- _Entries_
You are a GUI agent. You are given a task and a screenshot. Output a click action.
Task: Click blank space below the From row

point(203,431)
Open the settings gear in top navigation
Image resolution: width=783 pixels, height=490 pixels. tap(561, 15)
---
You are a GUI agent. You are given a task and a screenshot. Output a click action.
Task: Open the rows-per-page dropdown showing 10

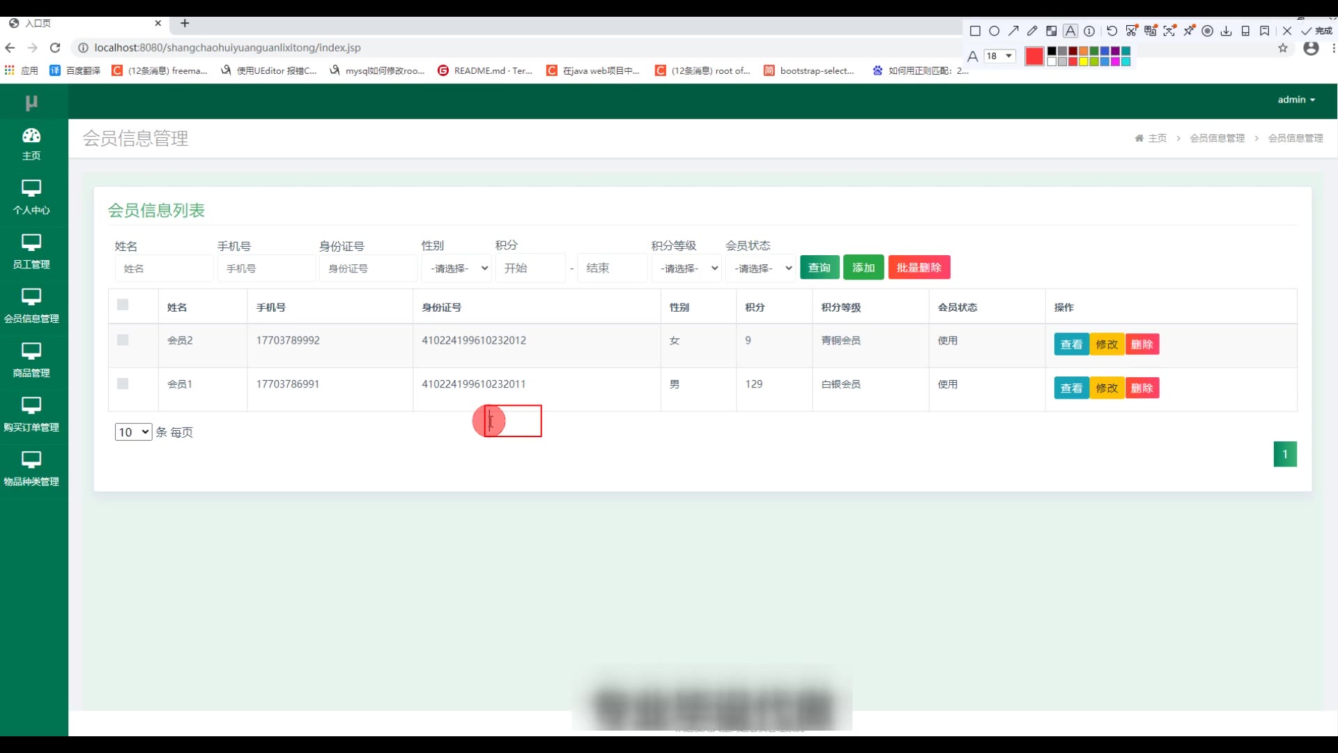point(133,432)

- _Work to be completed_
Count the lines in the items above that contain the string "Open" with matching case, and reply with only the number.

- _Written answer_
2